Upon opening the bag, I discovered that I did not have a bag off heat and eat food, but rather a bag full of frozen seafood.  It was straight off the boat and into my freezer. I looked at my food, it looked at me and I had potato chips for dinner.   I have a new game I play.  I call it Stupid American. I speak much more Spanish than I understand, but I can get by.  I am not really embarrassed about going out in public and talking and take great sport in doing so. The game is played like this: Someone will say something to me, and I reply with absolute nonsense with a perfectly straight face.  Recently I was in a cab and the guy could tell I wasn't from around here.  He asked if I spoke French.  I am an American, I replied.  He then asked if I like Vigo.  I said "My chair is cold".  He looked at me funny but continued and preceded to tell me some long winded bit about a big ship in the harbor. I told him I have an apartment that is white and tasty. He looked at me strange again and concluded the ride in silence. 
  I talked my Spanish professor into teaching me all the words that aren't in my dictionary. The guys in the factory have taken great pleasure in supplementing this portion of my training as well.  I may not be able order a decent meal, but I can sure curse up a storm when it arrives to my displeasure.  So using this new list of words, I have discovered another way to play Stupid American.  I will intentionally mispronounce words by drawing from my continuously expanding list of vulgarities.  On the weekends I get a rental car.  A Fiat Punto. 

En Spanish, the word punta is a derogatory term applied to prostitutes.  

With great pleasure I will tell people that I have a punta on the weekends that GKN provides.  I am looking forward to going to a furniture store and looking at cabinets.  The word for drawer, cajone, can easily be mispronounced as a term for male anatomy.  All with a smile and a straight face.
My language skills also give me the ability to create havoc in busy situations. I recently went to the grocery to get some deli meat. After my run in with the frozen food, I was hoping to see what I was buying first.  The deli was packed and when my number came up I tried to tell the woman what I wanted.  I came very close to getting 100 slices of turkey.  After we got that worked out, she sighed and asked if I needed anything else. I said no, and that I needed some cheese, 100 slices please. If the people shopped like they drive, they would have been honking at me.  This weekend I went out on the town with an engineer from the factory named Alfonso.  I called him The Fonz, but he didn't get it.  He didn't like being called Al very much either.  Al speaks just a little more English than I do Spanish, so I am learning a fair amount with him. Fonz, like me, can speak more than he can understand. Well, we are hanging out in a closed off street that was packed with people.  Bars lined the street and the people were making great use of them. In this is a very homogenous society I stood out a great deal. Among the short, black haired, skinny Spanish dudes, I was somewhat of a spectacle. Unless I was wrapped in the stars and stripes, I couldn't have looked more American.  As the night progressed, woman who had visited the bar once or thrice approached me and slurred some Spanish.  I of course had to get Alfonso to translate.  Most of the translations began with "She drinks much and...."  I was asked to provide Gorbachev style kisses (that cheek-cheek thing).

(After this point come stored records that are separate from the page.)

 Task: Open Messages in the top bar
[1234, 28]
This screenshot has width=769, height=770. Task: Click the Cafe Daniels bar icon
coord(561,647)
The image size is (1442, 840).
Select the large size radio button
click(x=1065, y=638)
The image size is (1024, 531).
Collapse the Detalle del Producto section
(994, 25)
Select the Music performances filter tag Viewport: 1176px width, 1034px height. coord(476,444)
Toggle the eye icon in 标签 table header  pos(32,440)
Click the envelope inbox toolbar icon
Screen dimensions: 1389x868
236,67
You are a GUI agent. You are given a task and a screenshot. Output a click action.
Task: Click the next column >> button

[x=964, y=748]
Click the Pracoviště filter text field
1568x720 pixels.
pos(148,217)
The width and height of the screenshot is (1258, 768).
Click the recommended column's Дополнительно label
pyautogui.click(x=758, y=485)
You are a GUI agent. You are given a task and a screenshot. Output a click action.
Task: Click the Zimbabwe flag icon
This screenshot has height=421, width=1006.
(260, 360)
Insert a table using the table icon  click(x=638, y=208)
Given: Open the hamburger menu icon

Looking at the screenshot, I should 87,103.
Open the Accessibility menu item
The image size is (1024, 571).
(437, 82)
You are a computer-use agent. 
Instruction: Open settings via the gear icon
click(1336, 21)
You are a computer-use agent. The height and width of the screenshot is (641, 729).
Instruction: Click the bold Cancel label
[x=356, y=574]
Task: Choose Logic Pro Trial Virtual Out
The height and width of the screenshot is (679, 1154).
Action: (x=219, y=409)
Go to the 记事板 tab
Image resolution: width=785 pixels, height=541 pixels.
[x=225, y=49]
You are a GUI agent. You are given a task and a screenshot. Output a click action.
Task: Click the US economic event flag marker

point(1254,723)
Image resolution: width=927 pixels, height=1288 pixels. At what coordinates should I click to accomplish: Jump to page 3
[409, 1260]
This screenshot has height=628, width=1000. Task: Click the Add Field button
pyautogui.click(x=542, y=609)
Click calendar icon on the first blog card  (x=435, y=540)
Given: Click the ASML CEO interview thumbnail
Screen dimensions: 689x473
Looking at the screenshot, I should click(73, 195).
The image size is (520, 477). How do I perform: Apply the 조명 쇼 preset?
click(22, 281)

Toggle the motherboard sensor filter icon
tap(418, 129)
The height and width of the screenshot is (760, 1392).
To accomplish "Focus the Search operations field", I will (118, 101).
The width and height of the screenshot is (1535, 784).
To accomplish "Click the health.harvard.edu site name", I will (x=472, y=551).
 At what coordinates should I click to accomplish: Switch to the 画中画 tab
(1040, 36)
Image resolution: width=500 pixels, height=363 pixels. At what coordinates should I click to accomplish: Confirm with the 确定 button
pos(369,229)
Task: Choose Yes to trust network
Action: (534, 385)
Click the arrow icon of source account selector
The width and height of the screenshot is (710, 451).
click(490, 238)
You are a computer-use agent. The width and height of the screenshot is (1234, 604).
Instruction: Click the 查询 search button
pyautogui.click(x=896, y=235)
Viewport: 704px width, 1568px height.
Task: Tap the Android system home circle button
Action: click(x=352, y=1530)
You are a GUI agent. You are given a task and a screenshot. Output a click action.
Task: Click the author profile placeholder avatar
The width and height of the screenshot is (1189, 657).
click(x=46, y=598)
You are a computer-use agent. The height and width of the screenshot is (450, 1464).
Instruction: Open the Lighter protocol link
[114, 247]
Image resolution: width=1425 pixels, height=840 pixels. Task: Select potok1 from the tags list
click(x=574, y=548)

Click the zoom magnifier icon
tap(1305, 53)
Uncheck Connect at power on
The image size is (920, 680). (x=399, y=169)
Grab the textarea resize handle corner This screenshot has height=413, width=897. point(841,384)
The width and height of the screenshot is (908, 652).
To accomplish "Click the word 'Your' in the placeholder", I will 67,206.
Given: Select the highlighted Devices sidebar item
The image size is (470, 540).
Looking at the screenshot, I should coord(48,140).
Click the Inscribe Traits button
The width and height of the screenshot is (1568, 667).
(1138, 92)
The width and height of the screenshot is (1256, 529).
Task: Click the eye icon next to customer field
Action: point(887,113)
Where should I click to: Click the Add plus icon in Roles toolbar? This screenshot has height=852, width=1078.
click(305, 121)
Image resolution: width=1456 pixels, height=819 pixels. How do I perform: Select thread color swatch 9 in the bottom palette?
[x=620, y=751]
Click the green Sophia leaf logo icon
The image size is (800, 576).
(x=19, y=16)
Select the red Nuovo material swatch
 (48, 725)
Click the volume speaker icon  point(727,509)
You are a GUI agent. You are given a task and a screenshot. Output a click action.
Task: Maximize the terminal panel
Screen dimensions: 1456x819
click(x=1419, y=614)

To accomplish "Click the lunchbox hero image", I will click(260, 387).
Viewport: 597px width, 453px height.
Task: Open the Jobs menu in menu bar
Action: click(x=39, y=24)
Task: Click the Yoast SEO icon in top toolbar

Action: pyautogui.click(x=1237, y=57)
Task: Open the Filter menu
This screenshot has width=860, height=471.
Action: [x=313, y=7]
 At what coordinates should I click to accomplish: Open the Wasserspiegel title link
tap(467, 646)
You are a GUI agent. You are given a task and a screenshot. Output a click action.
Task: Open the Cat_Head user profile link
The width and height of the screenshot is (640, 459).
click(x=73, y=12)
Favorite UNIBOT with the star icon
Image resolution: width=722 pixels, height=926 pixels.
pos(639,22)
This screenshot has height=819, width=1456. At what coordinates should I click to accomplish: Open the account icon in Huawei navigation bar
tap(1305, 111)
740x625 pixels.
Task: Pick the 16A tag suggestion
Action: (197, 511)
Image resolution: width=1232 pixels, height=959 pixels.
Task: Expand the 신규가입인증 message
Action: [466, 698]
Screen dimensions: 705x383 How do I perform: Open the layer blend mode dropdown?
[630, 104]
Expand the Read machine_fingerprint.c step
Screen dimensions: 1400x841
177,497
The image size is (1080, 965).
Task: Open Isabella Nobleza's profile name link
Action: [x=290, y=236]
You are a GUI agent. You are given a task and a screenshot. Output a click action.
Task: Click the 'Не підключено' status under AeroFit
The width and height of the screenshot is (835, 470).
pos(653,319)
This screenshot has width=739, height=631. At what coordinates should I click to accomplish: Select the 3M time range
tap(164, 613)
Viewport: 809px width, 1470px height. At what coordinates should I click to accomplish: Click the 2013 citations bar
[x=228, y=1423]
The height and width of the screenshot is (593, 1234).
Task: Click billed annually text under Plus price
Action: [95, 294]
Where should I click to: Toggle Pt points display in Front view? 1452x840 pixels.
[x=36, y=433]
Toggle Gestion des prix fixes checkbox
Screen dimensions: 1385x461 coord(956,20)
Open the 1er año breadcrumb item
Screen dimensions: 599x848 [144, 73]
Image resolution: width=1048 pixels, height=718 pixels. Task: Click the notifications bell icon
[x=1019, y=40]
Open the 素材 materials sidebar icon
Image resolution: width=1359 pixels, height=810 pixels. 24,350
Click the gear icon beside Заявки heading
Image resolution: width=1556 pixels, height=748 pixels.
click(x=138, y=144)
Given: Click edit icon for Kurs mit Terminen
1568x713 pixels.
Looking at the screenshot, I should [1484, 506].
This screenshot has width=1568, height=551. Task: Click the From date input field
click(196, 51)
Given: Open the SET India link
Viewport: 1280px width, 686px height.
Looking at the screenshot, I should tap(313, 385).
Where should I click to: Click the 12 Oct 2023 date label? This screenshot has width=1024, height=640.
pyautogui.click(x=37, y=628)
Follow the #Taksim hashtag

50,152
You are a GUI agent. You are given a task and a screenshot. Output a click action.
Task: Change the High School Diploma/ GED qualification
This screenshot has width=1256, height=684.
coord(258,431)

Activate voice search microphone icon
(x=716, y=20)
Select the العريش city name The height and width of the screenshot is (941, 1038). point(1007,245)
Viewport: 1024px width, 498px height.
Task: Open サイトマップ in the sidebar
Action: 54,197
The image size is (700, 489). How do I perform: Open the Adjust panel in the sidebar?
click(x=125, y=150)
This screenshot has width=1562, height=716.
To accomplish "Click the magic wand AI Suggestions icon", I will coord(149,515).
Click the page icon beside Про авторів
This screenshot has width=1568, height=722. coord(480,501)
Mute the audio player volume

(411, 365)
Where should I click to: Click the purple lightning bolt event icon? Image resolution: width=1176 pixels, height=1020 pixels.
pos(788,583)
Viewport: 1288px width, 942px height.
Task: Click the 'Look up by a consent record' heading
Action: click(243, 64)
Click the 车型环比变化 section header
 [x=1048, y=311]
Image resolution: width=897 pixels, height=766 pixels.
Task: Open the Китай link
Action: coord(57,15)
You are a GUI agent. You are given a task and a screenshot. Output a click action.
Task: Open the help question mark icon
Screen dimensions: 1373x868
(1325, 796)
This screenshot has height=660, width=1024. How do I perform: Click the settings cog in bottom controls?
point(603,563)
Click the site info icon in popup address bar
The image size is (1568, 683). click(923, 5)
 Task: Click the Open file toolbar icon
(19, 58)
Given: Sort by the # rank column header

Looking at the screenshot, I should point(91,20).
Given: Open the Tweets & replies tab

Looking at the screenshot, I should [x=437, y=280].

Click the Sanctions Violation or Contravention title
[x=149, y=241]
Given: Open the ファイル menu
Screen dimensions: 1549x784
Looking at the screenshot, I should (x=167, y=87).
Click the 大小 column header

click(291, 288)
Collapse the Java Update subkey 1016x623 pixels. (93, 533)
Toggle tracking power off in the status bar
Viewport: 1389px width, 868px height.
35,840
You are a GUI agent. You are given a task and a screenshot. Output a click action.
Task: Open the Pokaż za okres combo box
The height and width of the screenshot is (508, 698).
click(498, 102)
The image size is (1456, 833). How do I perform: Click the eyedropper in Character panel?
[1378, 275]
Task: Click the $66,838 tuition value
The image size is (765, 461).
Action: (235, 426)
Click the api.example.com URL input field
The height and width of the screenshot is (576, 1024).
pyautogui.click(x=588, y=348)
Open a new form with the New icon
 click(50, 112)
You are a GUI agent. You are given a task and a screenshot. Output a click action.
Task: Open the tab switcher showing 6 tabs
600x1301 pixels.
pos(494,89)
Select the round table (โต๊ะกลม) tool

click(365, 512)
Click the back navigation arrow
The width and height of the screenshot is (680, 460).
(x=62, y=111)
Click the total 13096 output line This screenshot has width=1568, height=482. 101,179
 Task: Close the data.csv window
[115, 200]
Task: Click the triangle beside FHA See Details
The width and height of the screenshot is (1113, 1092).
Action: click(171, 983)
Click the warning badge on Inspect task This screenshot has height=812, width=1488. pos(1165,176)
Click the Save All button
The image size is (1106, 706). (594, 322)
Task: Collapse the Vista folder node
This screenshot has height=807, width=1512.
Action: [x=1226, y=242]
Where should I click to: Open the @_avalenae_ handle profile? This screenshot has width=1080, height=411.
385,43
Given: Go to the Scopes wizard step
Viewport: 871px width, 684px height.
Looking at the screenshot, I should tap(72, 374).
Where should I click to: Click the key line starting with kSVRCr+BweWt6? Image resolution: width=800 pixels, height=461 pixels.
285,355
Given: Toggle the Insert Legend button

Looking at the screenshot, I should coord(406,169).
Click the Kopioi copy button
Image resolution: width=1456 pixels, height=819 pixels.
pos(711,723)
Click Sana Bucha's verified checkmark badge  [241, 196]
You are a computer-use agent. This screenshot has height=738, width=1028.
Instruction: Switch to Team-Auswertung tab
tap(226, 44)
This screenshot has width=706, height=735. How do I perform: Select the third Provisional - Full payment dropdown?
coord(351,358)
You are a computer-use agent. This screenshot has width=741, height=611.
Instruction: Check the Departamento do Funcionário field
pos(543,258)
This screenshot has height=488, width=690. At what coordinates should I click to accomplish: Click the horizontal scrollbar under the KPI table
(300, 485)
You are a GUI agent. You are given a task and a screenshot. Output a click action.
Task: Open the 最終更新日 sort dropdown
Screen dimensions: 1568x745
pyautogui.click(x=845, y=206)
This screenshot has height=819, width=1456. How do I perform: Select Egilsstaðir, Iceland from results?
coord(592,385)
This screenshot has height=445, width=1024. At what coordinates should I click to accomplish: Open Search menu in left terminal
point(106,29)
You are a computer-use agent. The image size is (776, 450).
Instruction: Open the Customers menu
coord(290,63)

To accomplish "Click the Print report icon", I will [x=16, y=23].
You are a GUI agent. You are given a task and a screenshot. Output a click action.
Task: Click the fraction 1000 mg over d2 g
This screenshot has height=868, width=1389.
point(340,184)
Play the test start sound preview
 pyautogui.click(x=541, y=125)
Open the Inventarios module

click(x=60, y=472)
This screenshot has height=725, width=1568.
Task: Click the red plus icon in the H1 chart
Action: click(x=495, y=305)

It should be duly noted that the female Spanish populous doesn't much care for the way I wear my jeans either, and felt obliged to tell me.  I responded with a general comment about Spanish woman, selecting the appropriate words from my alternate vocabulary list, and almost had an international incident in my hands. Apparently there are some instances when the Stupid American game can cause real trouble.  
I do want to send a special thanks out to Vicky for so efficiently navigating the internals of Sanford for me while I am over here trying to make contact.  Hello to the 7 gang and tell Benton that his long lost twin brother works on the shaft line here.

More later, Spain out.

27 junio 1997

Note: All photos displayed are courtesy of Google Image.